Assignment
Your output should consist of the lines from the first line of the records below through the one with "You are a computer-use", exactly, minus the pictures.

Supplied data
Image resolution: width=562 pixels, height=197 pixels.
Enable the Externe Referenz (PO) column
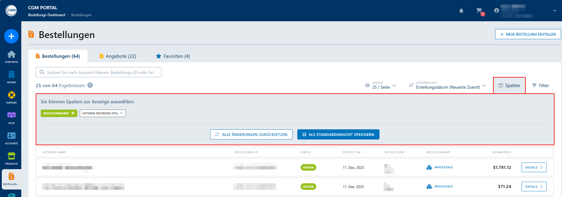103,113
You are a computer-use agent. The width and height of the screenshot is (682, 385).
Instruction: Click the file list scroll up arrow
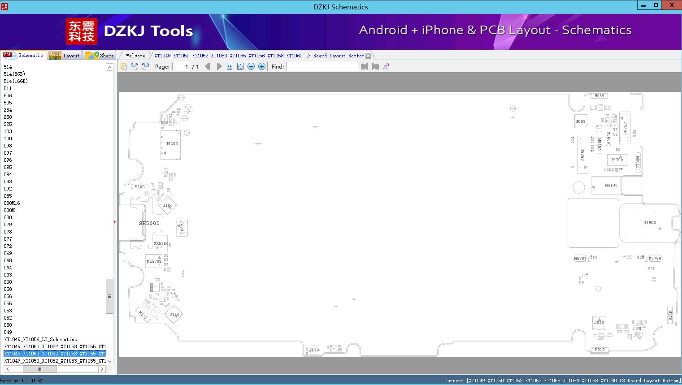point(109,67)
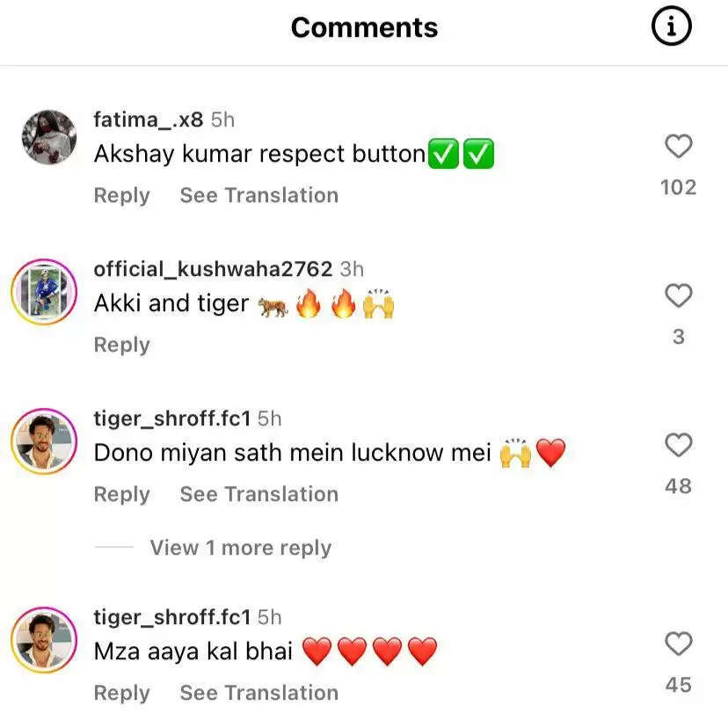Open the fatima_.x8 username link
The height and width of the screenshot is (720, 728).
pyautogui.click(x=148, y=120)
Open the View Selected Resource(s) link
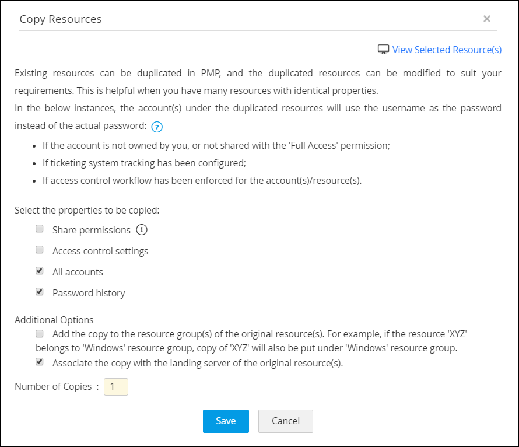Image resolution: width=519 pixels, height=447 pixels. pos(447,50)
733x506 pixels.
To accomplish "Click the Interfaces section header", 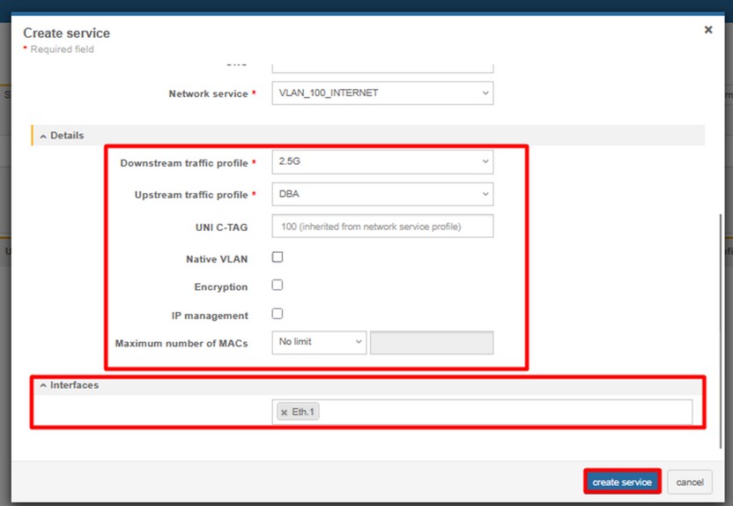I will point(74,386).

Exercise result
Image resolution: width=562 pixels, height=197 pixels.
Enable the Externe Referenz (PO) column
103,113
You are a computer-use agent. The width and height of the screenshot is (682, 385).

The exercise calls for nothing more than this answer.